A curious boy, Reggie had noticed that winter ice in the shade took a long time to melt. He wondered whether packing snow in a box and storing it in the shade would keep it from melting. Sure enough, it did, and Reggie clobbered his amazed friends with snowballs in summer, said Belrose, a Canadian expert on the long-forgotten inventor Reginald A. Fessenden.
Young Reggie was smart and driven to find answers to questions that puzzled him, said Belrose, an editor of the Proceedings of the Radio Club of America. A hard worker and good student, Reggie had a master’s degree in mathematics by time he was 14. By age 20, he had moved from his native Canada to the British colony of Bermuda, about 650 miles off the North Carolina coast.There he became a teacher and principal.
Dazzled by science, he contacted Thomas Edison — the American who invented a long-lasting incandescent light bulb, phonograph, movie camera and much more — writing, “Do not know anything about electricity, but can learn pretty quick.”
Edison replied, “Have enough men now who do not know about electricity.” But Fessenden kept after Edison, and soon he became chief chemist of Edison’s electrical works in New Jersey.
In 1900, Fessenden moved to Washington to work for the U.S. Weather Bureau on an exciting question: Can the dot-and-dash wireless radio of Italian inventor Guglielmo Marconi also carry the human voice?

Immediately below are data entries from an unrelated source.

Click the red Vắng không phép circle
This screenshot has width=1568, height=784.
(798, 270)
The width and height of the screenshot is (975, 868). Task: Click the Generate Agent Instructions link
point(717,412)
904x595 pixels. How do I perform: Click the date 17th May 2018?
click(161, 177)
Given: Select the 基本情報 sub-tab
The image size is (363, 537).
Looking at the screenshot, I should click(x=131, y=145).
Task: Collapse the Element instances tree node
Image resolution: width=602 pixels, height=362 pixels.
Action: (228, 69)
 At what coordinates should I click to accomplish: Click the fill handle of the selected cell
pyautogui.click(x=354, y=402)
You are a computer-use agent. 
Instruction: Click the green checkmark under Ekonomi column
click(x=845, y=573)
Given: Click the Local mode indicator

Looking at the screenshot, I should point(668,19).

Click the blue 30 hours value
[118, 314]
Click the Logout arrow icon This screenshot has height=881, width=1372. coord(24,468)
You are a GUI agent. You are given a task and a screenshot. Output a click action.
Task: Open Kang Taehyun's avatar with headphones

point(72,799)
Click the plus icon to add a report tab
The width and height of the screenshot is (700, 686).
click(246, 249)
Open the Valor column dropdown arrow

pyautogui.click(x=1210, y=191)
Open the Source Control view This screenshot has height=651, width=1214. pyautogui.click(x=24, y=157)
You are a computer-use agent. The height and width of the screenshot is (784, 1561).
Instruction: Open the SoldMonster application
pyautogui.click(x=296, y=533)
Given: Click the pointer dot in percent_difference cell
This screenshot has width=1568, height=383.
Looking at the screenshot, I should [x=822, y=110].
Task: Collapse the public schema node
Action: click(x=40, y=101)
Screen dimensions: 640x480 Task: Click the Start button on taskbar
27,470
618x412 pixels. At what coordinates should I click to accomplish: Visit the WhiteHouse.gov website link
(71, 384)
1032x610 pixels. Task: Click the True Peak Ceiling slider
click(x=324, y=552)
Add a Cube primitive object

At the time, weather reports to ships at sea were limited to flags, lighthouses, flares from land and the recently invented (1896) Marconi wireless radio, which used sparks to dot-and-dash Morse code messages. The wireless was very slow, and no one believed that the hissing and crackling radio could produce anything beyond dots and dashes.
Fessenden and a Weather Bureau crew set up two 50-foot-tall antennas on Cobb Island, Maryland, in the Potomac River about 50 miles south of Washington. Today, a roadside sign marks the spot.
Using steam engines to generate electricity and refining the technical work of many other scientists, Fessenden sent speech over a distance of one mile on December 23, 1900. It was an accomplishment that paved the way for cellphone conversations, in which voices are transmitted and received by radio waves. Although your cellphone slips easily into your pocket, Fessenden’s equipment weighed tons.
On Christmas Eve 1906, Fessenden sent the world’s first voice radio broadcast: a holiday program featuring himself playing the violin and singing.
He became rich and famous because of several communications inventions. His friends included Edison, Alexander Graham Bell and the airplane pioneer brothers Orville and Wilbur Wright. Fessenden is buried in Bermuda, where he died in 1932, famous — but now largely forgotten.